**SELECTED PASSAGE**:

####

Monthly Archives: March 2011

BBA Testifies on Probation Reform

The most seasoned of lobbyists will tell you there’s no way to predict how any one legislative hearing will play out, regardless of how much time you have dedicated to advocating on the issue at hand. These marathon hearings are held in small rooms that are packed with people and video cameras. Hours can pass before you have an opportunity to testify — even if you were the first person in the hearing room.  Sometimes there is a full complement of legislative members engaged and asking lots of questions while other times members are rushing out in response to a roll call to vote on some unrelated matter and you’re lucky if you find yourself talking to one lone legislator.

On Wednesday, BBA President Don Frederico and Jack Cinquegrana testified before the Massachusetts Judiciary Committee at a public hearing held on legislation related to reforming the Probation Department.  The hearing room was filled with judges and probation officers.  At the same time the House was in the middle of debating a $325 million supplemental spending bill.  Amid the BBA’s testimony, not one but two separate roll calls occurred, emptying the panel except for a few Senate members.

####

**WHAT TO DO**:
1. From the BBA testimony passage, output the part that opens with the words containing "The most seasoned" and closes with "one lone legislator.", copied exactly.
2. According to the BBA testimony passage, who testified before the Massachusetts Judiciary Committee on Wednesday?
The data is separate material, unrelated to the BBA testimony passage.

**INFORMATION PROVIDED**:
####

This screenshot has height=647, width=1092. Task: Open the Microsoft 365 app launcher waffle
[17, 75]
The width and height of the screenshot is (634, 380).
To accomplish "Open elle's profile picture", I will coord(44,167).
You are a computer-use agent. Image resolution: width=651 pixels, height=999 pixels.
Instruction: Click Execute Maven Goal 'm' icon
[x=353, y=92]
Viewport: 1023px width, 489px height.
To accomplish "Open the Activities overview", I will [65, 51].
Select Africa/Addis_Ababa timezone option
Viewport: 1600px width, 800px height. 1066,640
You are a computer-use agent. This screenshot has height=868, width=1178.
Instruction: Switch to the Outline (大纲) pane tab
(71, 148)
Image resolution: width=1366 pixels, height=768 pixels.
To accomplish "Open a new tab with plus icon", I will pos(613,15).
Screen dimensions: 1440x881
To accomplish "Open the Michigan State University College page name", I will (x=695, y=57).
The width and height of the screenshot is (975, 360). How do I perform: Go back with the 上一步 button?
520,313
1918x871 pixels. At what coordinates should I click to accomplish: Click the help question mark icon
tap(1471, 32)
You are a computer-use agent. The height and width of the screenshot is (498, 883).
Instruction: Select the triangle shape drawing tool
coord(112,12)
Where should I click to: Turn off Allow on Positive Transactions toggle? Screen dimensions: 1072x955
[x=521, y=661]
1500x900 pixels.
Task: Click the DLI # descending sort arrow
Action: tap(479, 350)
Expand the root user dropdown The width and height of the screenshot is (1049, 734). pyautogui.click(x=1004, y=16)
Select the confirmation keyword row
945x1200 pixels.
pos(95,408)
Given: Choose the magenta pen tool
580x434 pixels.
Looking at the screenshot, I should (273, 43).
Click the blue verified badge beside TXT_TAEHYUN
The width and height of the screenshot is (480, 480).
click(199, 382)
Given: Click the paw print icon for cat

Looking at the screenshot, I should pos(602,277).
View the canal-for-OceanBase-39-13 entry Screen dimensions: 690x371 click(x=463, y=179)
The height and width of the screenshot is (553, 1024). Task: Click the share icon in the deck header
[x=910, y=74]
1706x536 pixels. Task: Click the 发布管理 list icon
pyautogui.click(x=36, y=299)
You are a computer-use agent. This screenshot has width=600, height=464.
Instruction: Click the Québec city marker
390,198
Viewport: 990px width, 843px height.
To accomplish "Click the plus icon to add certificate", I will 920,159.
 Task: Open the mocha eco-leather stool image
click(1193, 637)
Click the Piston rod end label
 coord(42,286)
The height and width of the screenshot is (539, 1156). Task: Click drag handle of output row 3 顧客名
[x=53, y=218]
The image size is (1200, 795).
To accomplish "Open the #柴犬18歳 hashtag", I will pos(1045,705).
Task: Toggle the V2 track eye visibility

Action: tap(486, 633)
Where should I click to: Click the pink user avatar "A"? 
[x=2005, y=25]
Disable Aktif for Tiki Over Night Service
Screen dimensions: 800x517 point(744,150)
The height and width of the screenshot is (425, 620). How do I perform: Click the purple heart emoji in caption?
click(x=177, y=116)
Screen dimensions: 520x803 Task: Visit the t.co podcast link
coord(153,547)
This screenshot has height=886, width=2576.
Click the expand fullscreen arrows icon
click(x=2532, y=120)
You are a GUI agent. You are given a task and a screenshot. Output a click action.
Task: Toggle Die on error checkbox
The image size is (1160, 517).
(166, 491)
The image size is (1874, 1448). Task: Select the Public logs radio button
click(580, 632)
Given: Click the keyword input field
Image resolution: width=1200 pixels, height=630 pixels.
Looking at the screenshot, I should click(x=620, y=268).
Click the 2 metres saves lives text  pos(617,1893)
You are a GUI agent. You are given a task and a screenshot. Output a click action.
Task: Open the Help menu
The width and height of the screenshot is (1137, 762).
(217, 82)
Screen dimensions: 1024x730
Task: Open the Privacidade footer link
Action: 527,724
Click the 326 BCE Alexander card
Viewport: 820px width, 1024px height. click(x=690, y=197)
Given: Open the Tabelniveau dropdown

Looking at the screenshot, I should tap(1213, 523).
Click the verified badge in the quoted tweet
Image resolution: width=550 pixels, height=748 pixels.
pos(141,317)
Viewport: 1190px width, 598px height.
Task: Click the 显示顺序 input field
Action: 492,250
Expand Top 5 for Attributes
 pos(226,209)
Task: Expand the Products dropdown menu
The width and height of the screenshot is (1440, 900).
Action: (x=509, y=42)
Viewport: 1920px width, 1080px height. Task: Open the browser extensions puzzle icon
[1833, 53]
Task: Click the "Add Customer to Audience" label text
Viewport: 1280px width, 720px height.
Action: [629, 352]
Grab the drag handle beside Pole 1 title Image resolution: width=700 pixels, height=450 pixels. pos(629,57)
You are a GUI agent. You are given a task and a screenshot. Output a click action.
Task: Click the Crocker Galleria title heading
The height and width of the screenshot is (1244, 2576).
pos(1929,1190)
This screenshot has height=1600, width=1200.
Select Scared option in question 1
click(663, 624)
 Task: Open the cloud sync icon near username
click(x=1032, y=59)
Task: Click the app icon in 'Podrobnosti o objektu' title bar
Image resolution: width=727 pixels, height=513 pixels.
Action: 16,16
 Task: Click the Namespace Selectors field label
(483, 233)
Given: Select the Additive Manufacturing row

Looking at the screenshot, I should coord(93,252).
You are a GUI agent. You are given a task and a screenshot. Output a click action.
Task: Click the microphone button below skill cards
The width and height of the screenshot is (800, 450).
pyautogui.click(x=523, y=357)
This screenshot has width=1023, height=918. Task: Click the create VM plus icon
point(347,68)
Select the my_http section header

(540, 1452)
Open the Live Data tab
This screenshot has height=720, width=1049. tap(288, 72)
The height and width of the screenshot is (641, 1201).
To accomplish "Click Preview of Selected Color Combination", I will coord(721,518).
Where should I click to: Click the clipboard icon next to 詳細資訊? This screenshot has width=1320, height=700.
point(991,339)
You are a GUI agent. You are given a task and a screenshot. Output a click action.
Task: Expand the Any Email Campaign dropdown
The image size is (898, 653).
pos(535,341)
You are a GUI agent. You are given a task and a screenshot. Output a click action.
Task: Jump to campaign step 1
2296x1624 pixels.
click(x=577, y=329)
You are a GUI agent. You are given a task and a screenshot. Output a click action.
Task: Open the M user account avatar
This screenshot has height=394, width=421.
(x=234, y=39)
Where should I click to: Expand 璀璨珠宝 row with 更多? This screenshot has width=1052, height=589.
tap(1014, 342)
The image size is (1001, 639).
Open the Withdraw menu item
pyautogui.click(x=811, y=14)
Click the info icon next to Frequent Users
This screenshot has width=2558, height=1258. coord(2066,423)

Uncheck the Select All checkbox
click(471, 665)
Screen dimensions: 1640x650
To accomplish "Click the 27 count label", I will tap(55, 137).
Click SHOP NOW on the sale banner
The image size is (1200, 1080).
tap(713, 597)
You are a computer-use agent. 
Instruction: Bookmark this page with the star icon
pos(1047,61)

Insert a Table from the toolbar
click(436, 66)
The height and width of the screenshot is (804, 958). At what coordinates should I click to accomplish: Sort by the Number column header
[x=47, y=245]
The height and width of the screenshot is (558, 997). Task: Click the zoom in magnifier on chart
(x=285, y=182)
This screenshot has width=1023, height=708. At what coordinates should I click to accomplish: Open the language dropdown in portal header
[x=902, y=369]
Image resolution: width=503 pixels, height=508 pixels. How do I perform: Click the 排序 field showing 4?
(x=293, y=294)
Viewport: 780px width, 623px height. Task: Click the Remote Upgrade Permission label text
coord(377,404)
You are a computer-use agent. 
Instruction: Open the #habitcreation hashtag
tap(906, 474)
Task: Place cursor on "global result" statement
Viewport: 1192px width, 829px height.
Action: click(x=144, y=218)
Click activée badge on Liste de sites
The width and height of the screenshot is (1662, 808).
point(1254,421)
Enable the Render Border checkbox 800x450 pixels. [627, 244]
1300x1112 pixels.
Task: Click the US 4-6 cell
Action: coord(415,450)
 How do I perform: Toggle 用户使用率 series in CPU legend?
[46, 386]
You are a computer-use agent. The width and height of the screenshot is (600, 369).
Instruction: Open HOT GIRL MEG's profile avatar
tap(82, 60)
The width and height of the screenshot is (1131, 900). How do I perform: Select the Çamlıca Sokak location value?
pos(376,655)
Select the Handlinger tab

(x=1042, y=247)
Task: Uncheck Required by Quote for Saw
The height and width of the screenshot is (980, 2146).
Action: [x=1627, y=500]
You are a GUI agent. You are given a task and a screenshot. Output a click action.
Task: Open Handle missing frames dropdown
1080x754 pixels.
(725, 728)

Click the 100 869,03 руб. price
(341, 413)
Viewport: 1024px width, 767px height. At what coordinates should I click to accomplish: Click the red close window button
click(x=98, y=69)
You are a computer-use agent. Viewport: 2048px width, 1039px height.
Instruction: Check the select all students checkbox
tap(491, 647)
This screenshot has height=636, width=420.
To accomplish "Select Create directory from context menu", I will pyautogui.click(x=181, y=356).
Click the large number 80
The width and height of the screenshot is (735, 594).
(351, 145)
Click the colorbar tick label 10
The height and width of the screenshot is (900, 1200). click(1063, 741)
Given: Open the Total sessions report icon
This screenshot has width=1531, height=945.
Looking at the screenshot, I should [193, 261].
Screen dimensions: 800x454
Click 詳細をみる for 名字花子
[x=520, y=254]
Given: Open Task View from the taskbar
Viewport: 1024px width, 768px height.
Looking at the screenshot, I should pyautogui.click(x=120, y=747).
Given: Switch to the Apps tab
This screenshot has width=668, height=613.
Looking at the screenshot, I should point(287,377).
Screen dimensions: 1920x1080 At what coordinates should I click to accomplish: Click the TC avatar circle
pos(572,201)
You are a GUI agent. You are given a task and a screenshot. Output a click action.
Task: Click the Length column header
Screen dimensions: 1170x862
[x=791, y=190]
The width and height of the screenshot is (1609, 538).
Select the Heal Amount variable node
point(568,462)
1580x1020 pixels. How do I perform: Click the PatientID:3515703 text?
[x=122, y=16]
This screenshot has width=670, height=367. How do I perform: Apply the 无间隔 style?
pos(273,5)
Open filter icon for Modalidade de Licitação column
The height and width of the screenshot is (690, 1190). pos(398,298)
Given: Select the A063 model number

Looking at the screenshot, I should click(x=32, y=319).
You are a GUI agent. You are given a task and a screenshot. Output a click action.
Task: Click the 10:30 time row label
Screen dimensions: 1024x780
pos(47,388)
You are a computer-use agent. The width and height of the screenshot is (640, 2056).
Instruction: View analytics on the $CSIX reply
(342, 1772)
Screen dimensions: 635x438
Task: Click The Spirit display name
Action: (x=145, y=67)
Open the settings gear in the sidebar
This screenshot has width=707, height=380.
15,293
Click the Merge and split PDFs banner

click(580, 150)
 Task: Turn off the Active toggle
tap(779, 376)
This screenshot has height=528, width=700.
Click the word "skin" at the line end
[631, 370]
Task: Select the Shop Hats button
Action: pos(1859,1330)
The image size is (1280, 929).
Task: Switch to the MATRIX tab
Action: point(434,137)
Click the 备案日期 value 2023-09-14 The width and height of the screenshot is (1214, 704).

####

**OUTPUTS BY TASK**:
1.
The most seasoned of lobbyists will tell you there’s no way to predict how any one legislative hearing will play out, regardless of how much time you have dedicated to advocating on the issue at hand. These marathon hearings are held in small rooms that are packed with people and video cameras. Hours can pass before you have an opportunity to testify — even if you were the first person in the hearing room.  Sometimes there is a full complement of legislative members engaged and asking lots of questions while other times members are rushing out in response to a roll call to vote on some unrelated matter and you’re lucky if you find yourself talking to one lone legislator.

2. BBA President Don Frederico and Jack Cinquegrana.